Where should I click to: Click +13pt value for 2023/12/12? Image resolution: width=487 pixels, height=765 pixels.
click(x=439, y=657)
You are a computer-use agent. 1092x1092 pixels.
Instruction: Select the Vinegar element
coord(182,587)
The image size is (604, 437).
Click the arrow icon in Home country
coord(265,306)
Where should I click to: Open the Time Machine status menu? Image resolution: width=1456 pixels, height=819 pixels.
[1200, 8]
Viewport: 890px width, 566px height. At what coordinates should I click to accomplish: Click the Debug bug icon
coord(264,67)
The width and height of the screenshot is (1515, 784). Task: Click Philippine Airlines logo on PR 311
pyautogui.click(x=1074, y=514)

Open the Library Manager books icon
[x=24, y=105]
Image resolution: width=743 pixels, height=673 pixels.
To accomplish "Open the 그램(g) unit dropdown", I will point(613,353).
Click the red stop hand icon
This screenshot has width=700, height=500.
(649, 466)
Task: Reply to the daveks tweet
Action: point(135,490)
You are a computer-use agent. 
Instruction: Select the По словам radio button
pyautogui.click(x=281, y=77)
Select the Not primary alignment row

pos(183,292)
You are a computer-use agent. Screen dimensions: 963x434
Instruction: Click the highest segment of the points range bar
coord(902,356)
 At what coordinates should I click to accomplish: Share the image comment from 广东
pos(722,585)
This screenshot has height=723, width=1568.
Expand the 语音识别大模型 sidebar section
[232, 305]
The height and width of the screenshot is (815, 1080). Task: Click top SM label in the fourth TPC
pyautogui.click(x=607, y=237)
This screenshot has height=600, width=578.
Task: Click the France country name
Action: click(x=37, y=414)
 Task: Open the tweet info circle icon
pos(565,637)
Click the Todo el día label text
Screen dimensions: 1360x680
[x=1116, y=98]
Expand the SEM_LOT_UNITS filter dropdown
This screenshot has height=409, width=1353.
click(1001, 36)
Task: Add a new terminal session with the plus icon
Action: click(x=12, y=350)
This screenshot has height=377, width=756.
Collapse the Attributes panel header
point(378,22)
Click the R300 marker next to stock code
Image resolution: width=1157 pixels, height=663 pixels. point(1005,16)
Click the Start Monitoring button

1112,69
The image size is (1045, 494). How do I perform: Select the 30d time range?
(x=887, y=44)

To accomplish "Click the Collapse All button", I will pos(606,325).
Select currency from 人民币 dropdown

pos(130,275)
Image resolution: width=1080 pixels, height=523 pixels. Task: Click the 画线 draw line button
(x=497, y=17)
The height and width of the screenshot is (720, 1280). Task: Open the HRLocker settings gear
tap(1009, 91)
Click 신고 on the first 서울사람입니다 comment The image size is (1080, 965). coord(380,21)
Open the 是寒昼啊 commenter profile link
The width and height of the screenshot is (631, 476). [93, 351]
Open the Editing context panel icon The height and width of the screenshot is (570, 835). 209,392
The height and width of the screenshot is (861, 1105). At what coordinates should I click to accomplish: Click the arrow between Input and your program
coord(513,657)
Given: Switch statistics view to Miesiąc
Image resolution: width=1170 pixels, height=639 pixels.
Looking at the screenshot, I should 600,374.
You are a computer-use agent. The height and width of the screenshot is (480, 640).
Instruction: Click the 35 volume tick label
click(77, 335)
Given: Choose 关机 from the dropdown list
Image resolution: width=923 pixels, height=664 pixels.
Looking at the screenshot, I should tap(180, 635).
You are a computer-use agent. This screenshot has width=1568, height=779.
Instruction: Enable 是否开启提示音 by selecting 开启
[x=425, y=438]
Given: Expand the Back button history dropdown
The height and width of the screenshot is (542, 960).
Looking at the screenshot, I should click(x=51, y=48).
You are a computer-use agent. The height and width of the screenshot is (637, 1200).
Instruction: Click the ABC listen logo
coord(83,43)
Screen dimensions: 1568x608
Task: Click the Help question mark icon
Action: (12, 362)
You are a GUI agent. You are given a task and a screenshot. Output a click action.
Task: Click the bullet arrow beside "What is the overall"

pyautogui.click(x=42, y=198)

▸ Exercise: Using the listing above, list every line in which the string "will" occurs.

▸ Output of the exercise:
To accomplish "Open the 그램(g) unit dropdown", I will point(613,353).
To accomplish "Click the Collapse All button", I will pos(606,325).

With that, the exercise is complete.